- [What this task involves] Retype the lines below verbatim, beginning with the line containing "Where should I click to: Click" and continuing through the line containing "(1822, 488)", both included.

- [Material for the task]
──────────

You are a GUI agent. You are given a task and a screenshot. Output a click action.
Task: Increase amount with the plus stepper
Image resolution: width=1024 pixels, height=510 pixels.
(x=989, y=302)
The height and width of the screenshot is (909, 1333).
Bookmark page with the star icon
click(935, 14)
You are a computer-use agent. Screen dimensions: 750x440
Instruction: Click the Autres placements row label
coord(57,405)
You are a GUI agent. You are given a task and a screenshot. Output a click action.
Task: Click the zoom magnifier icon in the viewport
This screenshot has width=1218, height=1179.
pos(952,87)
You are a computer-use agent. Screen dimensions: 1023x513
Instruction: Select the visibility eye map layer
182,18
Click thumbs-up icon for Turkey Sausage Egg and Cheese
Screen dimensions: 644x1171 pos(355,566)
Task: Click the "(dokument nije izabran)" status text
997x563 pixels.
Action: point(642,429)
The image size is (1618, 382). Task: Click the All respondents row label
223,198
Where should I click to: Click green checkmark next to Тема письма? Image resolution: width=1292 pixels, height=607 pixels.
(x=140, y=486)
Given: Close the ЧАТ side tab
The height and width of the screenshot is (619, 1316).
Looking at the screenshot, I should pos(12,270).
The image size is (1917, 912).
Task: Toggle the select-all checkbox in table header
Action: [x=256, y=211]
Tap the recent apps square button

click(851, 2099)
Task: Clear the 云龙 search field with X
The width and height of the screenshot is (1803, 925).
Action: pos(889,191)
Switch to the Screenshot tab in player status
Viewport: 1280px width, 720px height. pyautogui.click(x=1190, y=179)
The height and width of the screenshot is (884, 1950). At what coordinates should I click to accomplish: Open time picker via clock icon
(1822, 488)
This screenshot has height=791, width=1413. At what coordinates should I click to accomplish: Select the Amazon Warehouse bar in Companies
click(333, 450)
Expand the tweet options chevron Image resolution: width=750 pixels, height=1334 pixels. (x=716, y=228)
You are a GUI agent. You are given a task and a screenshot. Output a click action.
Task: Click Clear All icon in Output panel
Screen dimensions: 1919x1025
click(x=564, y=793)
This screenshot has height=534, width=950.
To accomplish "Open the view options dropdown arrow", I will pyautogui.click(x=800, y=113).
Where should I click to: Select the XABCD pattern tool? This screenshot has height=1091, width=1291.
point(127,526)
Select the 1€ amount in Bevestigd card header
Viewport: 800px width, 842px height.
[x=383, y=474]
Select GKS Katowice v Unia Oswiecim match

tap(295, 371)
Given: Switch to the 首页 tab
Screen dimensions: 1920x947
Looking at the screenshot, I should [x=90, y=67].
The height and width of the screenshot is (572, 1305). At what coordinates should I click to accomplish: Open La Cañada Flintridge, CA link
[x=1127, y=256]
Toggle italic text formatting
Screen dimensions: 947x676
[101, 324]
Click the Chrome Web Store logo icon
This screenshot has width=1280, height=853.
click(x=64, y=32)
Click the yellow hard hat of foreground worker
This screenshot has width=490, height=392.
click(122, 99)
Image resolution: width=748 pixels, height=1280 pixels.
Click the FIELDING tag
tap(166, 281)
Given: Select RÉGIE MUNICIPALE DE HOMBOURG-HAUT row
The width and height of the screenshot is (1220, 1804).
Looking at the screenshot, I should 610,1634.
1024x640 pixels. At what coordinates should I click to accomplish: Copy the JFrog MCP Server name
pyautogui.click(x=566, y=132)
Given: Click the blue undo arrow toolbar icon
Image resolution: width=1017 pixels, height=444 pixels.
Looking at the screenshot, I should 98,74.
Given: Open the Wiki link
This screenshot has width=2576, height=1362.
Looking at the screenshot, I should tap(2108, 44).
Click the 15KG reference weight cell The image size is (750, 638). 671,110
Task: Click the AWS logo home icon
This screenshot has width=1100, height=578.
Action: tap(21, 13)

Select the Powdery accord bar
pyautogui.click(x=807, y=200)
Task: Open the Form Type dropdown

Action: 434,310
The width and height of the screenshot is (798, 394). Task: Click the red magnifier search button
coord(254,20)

──────────

- [Correct answer]
Where should I click to: Click green checkmark next to Тема письма? Image resolution: width=1292 pixels, height=607 pixels.
(x=140, y=486)
Given: Close the ЧАТ side tab
The height and width of the screenshot is (619, 1316).
Looking at the screenshot, I should pos(12,270).
The image size is (1917, 912).
Task: Toggle the select-all checkbox in table header
Action: [x=256, y=211]
Tap the recent apps square button

click(851, 2099)
Task: Clear the 云龙 search field with X
The width and height of the screenshot is (1803, 925).
Action: pos(889,191)
Switch to the Screenshot tab in player status
Viewport: 1280px width, 720px height. pyautogui.click(x=1190, y=179)
The height and width of the screenshot is (884, 1950). At what coordinates should I click to accomplish: Open time picker via clock icon
(1822, 488)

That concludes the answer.